▸ **Task prompt**
Only the lines of the data below from the one with "[Нагрівальний кабель In-Therm Eco" through the one with "56 (306, 2271)" are wanted. Repeat them exactly.

(Extracted data entries)
- Opening Delimiter -
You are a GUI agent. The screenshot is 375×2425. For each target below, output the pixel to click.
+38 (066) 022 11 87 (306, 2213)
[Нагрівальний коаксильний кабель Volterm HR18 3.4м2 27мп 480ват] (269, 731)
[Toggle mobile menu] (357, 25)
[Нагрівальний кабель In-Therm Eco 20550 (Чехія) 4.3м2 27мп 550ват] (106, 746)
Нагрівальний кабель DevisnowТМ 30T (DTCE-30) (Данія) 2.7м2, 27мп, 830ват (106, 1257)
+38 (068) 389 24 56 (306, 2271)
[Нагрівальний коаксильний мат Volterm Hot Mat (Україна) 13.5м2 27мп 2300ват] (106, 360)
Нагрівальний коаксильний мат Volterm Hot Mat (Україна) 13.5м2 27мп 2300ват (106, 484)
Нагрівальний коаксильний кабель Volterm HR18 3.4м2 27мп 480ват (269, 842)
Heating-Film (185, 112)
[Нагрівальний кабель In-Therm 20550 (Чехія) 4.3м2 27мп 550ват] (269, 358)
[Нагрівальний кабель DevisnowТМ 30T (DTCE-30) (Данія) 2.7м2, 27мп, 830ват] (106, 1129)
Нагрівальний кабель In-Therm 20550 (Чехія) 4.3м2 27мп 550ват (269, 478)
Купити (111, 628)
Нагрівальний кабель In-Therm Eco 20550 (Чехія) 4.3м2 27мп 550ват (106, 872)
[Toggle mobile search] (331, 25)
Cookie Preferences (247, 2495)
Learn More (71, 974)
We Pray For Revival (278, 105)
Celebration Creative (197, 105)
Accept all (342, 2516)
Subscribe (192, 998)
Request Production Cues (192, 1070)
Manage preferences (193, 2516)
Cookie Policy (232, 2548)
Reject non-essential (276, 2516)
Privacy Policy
- Closing Delimiter -
▸ **Exercise output**
[Нагрівальний кабель In-Therm Eco 20550 (Чехія) 4.3м2 27мп 550ват] (106, 746)
Нагрівальний кабель DevisnowТМ 30T (DTCE-30) (Данія) 2.7м2, 27мп, 830ват (106, 1257)
+38 (068) 389 24 56 (306, 2271)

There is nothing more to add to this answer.